# EXERCISE OBJECTIVE
In the listing below, write out exactly each line from the first through the one containing "Task: Click the Apps".

# MATERIAL TO PROCESS

* * * *

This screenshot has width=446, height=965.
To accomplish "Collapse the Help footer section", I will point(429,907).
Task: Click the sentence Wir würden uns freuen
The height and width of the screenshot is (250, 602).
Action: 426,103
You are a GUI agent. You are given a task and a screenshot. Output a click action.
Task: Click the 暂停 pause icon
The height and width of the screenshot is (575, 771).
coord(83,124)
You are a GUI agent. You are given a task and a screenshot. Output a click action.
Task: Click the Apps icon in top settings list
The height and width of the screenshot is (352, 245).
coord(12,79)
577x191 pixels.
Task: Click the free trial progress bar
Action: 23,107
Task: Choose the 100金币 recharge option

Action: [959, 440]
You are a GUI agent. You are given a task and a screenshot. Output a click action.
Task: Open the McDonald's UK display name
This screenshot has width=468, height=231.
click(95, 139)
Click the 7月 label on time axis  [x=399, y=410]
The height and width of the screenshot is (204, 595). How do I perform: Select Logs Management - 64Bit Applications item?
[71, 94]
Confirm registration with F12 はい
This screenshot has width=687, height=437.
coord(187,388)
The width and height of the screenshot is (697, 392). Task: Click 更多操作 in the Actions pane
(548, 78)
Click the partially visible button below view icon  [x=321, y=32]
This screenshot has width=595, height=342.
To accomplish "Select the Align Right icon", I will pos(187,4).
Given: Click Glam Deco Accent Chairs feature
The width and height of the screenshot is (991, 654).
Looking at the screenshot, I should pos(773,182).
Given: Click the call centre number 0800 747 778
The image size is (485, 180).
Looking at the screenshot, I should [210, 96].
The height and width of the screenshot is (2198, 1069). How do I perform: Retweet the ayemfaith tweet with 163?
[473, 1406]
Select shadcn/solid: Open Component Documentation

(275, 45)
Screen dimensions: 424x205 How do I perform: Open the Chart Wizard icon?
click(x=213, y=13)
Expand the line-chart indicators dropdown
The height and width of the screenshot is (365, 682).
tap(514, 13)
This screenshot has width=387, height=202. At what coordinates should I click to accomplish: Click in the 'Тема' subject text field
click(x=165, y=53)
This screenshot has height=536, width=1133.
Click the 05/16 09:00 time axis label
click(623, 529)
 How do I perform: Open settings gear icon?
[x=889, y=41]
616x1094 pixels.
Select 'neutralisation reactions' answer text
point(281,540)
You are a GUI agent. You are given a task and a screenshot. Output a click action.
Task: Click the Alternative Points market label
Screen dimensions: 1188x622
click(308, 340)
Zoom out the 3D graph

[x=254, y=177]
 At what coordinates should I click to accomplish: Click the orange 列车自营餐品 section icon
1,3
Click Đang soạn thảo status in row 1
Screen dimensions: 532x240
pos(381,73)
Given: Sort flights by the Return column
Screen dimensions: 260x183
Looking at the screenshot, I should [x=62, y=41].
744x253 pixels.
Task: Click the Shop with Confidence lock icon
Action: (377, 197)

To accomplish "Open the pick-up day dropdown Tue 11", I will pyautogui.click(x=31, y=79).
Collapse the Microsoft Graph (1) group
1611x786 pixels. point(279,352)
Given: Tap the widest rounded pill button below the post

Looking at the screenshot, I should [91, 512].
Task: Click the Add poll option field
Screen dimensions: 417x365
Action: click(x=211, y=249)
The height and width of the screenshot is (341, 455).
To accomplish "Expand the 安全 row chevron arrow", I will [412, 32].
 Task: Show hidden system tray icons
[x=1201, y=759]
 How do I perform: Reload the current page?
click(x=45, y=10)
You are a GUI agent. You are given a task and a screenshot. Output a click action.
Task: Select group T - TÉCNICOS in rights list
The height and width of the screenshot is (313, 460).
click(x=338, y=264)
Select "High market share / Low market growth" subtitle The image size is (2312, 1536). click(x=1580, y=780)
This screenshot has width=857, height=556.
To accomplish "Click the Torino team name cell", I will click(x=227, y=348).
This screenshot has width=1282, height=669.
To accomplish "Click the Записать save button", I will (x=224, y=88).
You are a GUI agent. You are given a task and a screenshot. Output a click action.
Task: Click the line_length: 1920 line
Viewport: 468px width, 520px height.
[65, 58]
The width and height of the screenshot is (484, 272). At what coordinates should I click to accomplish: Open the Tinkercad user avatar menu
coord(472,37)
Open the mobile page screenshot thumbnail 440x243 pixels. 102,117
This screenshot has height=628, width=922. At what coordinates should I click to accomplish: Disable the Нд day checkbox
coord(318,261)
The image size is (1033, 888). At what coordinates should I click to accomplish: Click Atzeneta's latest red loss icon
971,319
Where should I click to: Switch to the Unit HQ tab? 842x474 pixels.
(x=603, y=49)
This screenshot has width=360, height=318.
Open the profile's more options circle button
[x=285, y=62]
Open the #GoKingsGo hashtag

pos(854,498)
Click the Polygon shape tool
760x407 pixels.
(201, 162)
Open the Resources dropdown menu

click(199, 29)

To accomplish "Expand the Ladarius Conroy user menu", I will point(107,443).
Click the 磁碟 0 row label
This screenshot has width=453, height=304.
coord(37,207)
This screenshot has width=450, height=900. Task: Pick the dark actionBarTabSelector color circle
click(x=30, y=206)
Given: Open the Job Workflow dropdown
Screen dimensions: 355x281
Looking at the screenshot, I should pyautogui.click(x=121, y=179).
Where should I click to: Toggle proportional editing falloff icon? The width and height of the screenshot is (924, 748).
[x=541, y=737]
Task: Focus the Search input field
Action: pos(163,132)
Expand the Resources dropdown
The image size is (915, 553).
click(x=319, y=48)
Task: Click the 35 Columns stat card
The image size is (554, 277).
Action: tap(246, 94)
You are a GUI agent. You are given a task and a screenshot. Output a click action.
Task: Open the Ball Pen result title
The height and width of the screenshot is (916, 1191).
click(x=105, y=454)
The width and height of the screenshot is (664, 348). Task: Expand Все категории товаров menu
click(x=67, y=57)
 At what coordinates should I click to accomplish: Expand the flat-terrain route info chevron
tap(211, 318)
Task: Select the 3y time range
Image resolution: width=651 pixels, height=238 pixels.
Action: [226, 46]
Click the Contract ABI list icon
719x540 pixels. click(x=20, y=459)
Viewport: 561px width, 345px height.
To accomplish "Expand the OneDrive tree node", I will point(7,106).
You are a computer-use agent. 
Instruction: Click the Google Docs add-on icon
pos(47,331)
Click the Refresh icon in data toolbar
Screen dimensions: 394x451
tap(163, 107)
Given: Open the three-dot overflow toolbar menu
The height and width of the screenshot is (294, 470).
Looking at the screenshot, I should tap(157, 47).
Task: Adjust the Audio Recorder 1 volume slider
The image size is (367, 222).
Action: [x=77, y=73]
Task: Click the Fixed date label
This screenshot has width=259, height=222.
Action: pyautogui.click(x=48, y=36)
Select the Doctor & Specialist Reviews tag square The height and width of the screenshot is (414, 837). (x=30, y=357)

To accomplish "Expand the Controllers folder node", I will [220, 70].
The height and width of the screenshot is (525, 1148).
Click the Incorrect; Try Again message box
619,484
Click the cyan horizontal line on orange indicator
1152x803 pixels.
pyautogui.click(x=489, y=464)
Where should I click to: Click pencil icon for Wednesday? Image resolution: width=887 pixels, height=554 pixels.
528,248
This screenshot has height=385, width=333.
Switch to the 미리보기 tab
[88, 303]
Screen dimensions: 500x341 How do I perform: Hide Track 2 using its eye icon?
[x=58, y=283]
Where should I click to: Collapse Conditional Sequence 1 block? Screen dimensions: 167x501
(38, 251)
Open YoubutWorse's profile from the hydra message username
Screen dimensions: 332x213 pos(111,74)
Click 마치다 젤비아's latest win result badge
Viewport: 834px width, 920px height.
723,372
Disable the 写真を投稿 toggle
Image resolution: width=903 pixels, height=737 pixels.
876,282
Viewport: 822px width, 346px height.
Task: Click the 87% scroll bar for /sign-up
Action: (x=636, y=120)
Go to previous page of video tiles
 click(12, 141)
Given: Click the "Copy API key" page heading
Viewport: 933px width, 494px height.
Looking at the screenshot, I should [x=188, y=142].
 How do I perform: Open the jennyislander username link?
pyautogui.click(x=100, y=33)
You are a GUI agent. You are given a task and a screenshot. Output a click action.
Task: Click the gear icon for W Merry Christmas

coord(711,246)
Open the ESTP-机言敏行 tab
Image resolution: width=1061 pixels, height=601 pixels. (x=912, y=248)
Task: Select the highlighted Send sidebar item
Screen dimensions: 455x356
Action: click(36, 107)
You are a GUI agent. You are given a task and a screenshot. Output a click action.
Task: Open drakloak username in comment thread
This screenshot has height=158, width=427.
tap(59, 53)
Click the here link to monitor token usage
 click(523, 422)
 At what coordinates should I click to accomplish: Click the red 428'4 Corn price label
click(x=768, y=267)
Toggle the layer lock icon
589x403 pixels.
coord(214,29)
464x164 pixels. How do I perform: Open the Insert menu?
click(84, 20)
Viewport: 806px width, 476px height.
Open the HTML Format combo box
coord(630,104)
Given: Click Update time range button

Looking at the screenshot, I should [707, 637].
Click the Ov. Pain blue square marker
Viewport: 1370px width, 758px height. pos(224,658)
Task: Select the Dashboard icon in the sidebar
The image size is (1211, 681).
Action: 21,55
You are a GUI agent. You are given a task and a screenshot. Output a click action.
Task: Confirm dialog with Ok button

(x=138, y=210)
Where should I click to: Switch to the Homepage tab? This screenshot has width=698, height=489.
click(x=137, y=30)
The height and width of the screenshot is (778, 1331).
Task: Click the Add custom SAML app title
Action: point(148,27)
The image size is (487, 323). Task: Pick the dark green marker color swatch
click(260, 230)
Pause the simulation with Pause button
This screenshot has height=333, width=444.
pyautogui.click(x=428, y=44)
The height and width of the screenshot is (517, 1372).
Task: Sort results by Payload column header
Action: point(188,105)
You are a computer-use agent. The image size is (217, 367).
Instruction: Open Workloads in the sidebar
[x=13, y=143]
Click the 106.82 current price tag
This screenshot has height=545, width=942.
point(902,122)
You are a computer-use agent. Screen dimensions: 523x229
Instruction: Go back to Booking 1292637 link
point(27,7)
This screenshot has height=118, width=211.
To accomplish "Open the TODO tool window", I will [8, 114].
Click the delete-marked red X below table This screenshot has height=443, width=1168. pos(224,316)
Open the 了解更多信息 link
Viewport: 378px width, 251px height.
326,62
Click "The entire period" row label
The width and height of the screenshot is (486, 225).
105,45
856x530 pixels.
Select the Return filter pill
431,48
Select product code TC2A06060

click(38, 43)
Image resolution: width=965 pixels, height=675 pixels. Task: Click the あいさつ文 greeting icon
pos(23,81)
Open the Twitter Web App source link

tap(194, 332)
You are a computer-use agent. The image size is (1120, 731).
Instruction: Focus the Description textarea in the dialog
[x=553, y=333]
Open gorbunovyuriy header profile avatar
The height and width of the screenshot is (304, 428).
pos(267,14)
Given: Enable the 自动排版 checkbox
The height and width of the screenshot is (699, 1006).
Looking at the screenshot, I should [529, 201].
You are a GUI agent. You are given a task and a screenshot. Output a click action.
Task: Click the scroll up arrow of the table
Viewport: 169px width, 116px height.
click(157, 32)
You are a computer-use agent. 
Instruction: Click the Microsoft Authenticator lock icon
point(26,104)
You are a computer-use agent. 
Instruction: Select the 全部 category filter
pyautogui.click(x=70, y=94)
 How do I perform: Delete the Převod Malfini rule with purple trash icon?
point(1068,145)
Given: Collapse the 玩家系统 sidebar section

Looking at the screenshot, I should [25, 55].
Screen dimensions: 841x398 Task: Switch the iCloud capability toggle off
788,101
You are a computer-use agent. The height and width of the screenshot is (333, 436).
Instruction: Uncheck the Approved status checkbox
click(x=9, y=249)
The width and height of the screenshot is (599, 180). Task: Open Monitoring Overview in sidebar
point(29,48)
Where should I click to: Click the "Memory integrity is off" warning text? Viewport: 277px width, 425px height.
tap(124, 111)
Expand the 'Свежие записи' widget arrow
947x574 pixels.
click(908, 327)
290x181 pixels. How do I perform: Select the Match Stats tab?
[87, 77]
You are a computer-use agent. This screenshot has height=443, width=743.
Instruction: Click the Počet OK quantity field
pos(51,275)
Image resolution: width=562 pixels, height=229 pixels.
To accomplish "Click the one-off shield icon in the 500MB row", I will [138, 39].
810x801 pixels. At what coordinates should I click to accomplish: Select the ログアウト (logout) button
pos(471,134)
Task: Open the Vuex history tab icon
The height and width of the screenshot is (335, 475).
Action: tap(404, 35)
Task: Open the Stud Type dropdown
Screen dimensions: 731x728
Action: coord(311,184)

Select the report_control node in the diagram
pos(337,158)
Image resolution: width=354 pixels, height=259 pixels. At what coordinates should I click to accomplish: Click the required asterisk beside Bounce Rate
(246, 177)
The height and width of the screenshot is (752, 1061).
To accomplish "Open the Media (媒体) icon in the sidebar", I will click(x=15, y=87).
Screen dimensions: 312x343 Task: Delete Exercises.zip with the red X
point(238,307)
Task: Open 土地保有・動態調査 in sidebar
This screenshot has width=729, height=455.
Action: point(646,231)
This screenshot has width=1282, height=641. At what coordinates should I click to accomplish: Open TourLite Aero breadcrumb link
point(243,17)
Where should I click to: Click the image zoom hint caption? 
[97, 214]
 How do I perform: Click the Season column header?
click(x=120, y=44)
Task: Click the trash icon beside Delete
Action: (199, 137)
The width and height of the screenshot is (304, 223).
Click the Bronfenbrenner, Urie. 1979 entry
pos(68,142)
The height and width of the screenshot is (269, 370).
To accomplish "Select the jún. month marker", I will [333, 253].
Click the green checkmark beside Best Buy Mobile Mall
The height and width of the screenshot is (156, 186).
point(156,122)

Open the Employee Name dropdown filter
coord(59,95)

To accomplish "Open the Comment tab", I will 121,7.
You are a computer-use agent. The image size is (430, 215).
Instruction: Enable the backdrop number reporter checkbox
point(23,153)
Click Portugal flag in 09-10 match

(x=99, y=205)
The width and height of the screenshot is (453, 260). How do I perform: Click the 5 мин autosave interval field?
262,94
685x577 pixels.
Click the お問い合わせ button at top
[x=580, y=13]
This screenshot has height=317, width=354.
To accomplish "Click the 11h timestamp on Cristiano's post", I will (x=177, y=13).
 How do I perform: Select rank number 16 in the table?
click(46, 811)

* * * *

# EXERCISE OUTPUT
This screenshot has width=446, height=965.
To accomplish "Collapse the Help footer section", I will point(429,907).
Task: Click the sentence Wir würden uns freuen
The height and width of the screenshot is (250, 602).
Action: 426,103
You are a GUI agent. You are given a task and a screenshot. Output a click action.
Task: Click the 暂停 pause icon
The height and width of the screenshot is (575, 771).
coord(83,124)
You are a GUI agent. You are given a task and a screenshot. Output a click action.
Task: Click the Apps icon in top settings list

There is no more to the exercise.